### INSTRUCTION
Copy out each of the following lines word for word.

### MATERIAL FOR THE TASK
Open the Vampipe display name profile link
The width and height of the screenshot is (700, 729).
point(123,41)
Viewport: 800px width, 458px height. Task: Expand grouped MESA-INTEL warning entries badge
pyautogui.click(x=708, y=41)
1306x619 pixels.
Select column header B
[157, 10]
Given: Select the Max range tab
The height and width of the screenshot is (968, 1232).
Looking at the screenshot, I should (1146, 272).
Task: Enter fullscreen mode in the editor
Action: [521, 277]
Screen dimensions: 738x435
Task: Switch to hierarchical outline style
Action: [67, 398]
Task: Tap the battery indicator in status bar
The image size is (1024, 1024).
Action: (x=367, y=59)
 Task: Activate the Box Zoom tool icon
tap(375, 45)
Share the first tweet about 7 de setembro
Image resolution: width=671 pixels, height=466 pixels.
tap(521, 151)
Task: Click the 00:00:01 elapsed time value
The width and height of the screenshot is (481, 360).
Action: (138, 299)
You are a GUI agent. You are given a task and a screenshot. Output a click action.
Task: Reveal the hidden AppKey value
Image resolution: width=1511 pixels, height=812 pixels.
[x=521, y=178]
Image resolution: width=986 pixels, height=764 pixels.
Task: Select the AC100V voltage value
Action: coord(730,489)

### RESPONSE
Open the Vampipe display name profile link
The width and height of the screenshot is (700, 729).
point(123,41)
Viewport: 800px width, 458px height. Task: Expand grouped MESA-INTEL warning entries badge
pyautogui.click(x=708, y=41)
1306x619 pixels.
Select column header B
[157, 10]
Given: Select the Max range tab
The height and width of the screenshot is (968, 1232).
Looking at the screenshot, I should (1146, 272).
Task: Enter fullscreen mode in the editor
Action: [521, 277]
Screen dimensions: 738x435
Task: Switch to hierarchical outline style
Action: [67, 398]
Task: Tap the battery indicator in status bar
The image size is (1024, 1024).
Action: (x=367, y=59)
 Task: Activate the Box Zoom tool icon
tap(375, 45)
Share the first tweet about 7 de setembro
Image resolution: width=671 pixels, height=466 pixels.
tap(521, 151)
Task: Click the 00:00:01 elapsed time value
The width and height of the screenshot is (481, 360).
Action: (138, 299)
You are a GUI agent. You are given a task and a screenshot. Output a click action.
Task: Reveal the hidden AppKey value
Image resolution: width=1511 pixels, height=812 pixels.
[x=521, y=178]
Image resolution: width=986 pixels, height=764 pixels.
Task: Select the AC100V voltage value
Action: coord(730,489)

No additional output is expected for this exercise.